The report examines the situation of children, working poor, the unemployed, migrants and people with disabilities.

Greece - currently at the crux of the anti-austerity debate in Europe - stands out as a particularly problematic case.

Caritas Greece runs a soup kitchen and clothing delivery project, which has seen demand increase over the past year, both for Greek people and immigrants.

"The number of Greek people that avail themselves of the social common meals has, in the observation of Caritas Greece, increased at an exponential rate - many of these people were until recently successful freelancers but now have no money to satisfy their basic living needs," the report reads.

"Within the past year, in particular, Caritas Greece has pointed to serious reductions in both income and purchasing capacity affecting all those on low wages, including the working poor, pointing in particular to the hardship caused by increased electricity charges and transport costs," it adds.

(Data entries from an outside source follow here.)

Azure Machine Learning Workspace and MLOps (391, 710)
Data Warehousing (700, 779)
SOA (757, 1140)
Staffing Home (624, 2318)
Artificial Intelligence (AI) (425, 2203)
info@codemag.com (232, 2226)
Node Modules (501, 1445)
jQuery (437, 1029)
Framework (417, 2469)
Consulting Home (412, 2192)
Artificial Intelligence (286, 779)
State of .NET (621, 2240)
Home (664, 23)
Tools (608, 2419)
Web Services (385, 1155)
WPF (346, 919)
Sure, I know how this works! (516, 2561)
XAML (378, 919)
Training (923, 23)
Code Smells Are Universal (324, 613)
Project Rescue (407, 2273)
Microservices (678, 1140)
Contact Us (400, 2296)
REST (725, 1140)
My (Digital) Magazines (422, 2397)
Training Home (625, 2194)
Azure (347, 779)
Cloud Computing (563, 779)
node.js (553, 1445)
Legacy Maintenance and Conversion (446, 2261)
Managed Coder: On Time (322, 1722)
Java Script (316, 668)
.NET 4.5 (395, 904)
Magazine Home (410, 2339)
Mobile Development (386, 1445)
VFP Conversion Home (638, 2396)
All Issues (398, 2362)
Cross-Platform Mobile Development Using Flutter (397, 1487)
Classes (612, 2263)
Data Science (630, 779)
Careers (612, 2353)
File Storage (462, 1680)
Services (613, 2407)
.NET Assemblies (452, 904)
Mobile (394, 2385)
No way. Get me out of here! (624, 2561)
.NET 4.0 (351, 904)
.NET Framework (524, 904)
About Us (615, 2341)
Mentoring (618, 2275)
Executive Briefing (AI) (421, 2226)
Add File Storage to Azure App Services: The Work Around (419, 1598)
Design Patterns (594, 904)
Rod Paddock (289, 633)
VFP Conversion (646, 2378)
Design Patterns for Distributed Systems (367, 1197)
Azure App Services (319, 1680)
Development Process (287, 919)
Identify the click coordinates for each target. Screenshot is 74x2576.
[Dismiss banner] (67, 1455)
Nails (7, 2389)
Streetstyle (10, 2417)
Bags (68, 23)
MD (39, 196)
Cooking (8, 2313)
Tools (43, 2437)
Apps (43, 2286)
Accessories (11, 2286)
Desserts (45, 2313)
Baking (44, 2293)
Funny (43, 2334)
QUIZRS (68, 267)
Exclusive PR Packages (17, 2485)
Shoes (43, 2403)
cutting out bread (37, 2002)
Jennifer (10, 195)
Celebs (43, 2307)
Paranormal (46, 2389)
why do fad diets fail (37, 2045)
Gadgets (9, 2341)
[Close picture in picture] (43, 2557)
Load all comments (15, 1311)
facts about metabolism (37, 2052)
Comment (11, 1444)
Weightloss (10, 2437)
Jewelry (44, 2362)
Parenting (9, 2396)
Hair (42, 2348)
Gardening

The left-wing government led by Alexis Tsipras, elected last month, has repeatedly spoken of a "humanitarian crisis" that the bailout-linked austerity has brought upon Greece.

The Tsipras government has promised to pardon half of the debt of those who cannot afford to pay their taxes and focus on the rich tax-evading Greeks.

A total of €76 billion in unpaid taxes and social contributions is due to the Greek state. "But realistically speaking, only about €9 billion can be clawed back," finance state secretary Nadia Valvani said on Wednesday.

Debt relief, however, runs against the requirements linked to the current bailout that eurozone partners want Greece to extend beyond its 28 February expiry date.

A loan extension request is expected on Thursday, but it remains unclear how much of the austerity requirements the Tsipras government will subscribe to.

According to the Caritas report, Europe needs to shift away from its focus on austerity.

"The evidence collected in this report, and in previous reports in this series, leads us to again conclude that the policy of prioritising austerity is not working for Europe and to urge again that alternatives be adopted."

"This runs counter to the mainstream narrative that the policies co-ordinated from Europe and enshrined in Europe’s new governance structures are working and that more austerity is what is required - but when the situation is examined from the perspective of the vulnerable people of Europe it is impossible to agree," says the report.